Ibandronate

Abstract

Ibandronate (ibandronic acid) is a third generation bisphosphonate which inhibits hone resorption in human and animal studies. It also inhibits bone formation only at high doses (10 microg/kg/day) in animal studies. In animal models, ibandronate was more potent than etidronate, clodronate, pamidronate and alendronate and equivalent in potency or more potent than risedronate in inhibiting induced hypercalcaemia and bone resorption. In clinical studies, single-dose ibandronate (0.2 to 6 mg intravenously) significantly reduced albumin-corrected serum calcium levels and urinary markers of bone resorption in patients with hypercalcaemia of malignancy, and in those with bone metastases. Serum calcium levels were normalised in 50 and 67% of ibandronate 2 mg recipients and in about 76% of 4 mg recipients.
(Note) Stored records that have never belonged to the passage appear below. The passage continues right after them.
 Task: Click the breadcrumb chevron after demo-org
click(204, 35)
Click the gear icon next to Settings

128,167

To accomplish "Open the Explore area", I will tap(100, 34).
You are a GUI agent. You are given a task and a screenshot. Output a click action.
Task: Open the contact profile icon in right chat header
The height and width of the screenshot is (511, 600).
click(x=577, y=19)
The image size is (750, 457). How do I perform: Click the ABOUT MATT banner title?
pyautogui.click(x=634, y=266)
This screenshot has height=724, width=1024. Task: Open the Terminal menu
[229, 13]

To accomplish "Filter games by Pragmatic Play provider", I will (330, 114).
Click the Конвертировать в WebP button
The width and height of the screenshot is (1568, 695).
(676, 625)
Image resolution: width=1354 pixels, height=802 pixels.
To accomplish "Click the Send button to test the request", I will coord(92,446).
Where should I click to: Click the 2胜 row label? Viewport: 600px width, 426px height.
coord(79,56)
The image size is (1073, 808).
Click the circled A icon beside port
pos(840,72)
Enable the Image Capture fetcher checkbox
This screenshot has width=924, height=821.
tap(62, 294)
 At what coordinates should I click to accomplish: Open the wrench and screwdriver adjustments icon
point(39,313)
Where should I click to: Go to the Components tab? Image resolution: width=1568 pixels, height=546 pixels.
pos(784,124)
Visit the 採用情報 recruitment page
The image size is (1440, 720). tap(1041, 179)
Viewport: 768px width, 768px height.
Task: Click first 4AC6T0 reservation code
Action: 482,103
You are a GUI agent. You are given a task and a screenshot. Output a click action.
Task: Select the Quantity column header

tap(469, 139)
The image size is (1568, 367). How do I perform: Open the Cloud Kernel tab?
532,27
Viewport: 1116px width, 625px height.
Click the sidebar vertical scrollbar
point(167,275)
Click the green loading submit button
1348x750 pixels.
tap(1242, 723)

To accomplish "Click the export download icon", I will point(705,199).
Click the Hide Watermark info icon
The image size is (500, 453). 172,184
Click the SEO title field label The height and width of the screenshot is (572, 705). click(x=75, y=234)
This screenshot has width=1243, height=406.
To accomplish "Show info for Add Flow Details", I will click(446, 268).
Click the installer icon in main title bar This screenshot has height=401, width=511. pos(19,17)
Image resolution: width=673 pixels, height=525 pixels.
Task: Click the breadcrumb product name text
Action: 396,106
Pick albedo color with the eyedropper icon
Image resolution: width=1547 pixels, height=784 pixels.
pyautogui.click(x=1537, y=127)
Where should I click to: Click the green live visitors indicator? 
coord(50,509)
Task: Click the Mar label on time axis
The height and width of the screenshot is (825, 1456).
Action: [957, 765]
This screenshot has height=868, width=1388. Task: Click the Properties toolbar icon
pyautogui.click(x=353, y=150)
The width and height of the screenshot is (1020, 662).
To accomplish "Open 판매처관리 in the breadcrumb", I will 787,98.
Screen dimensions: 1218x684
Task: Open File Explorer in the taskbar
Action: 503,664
In postmenopausal women with osteoporosis or osteopenia. ibandronate (0.5 to 5 mg/day orally or 0.5 to 2 mg every 3 months intravenously) dose-dependently increased bone mineral density, with parallel reductions in the biochemical markers of bone turnover. In preliminary studies in patients with Paget's disease a single intravenous ibandronate dose (2mg) decreased serum alkaline phosphatase levels and urinary markers of bone turnover. Adverse events associated with the use of ibandronate in the management of hypercalcaemia of malignancy include increased body temperature, hypocalcaemia and hypophosphataemia. Less commonly, flu-like symptoms and gastrointestinal intolerance may occur.